Your reply should be the whole listing, copied exactly, with the pictures left out.

DATA SECTION
★ ★ ★ ★ ★ ★ ★

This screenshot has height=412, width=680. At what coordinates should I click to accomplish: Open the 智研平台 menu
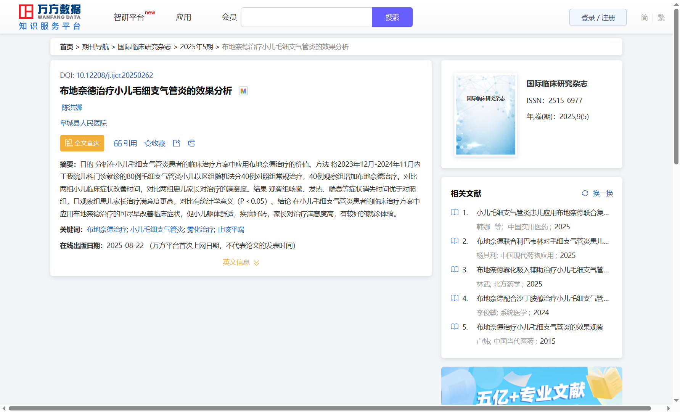click(x=129, y=18)
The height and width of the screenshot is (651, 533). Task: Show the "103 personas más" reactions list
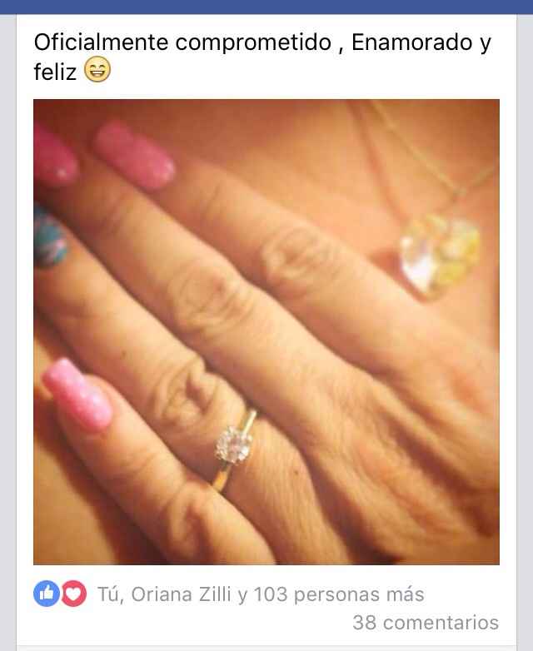339,594
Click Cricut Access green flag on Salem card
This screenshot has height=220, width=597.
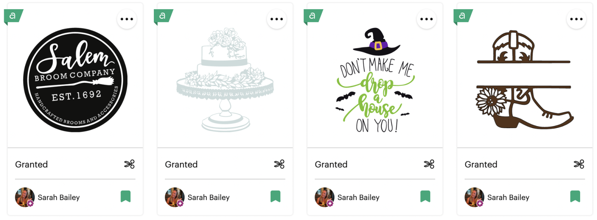pos(13,16)
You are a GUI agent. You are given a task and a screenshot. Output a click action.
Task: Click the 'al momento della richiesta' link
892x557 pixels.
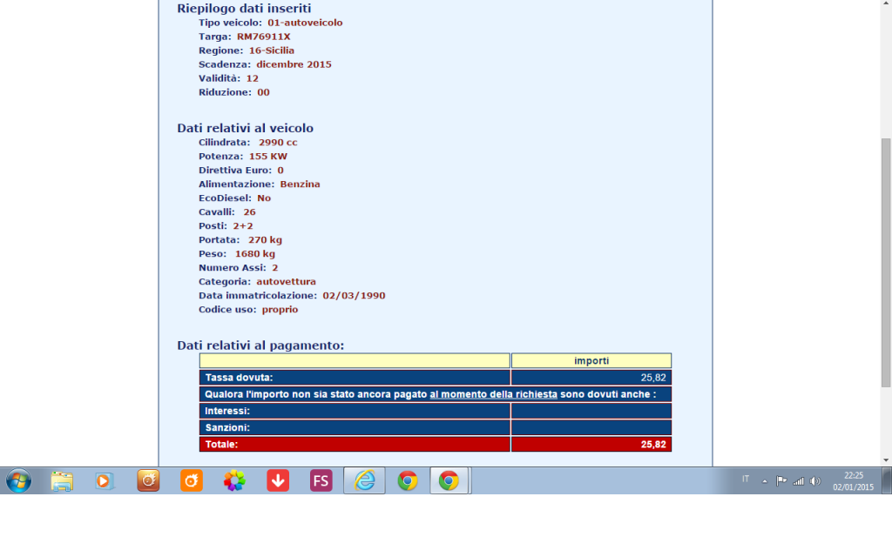click(x=493, y=394)
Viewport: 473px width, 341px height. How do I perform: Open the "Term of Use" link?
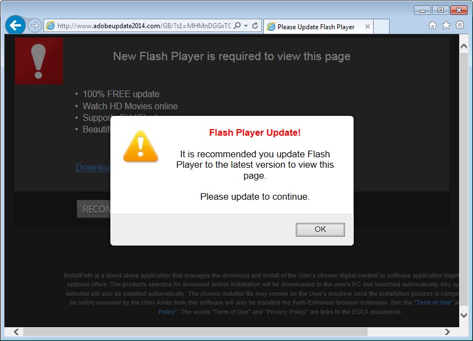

★ ★ ★ ★ ★ ★ ★

FINAL ANSWER
This screenshot has height=412, width=680. At what coordinates should I click to accomplish: Open the 智研平台 menu
click(x=129, y=18)
The height and width of the screenshot is (651, 533). Task: Show the "103 personas más" reactions list
339,594
Click Cricut Access green flag on Salem card
This screenshot has height=220, width=597.
pos(13,16)
You are a GUI agent. You are given a task and a screenshot. Output a click action.
Task: Click the 'al momento della richiesta' link
892x557 pixels.
click(x=493, y=394)
Viewport: 473px width, 341px height. How do I perform: Open the "Term of Use" link?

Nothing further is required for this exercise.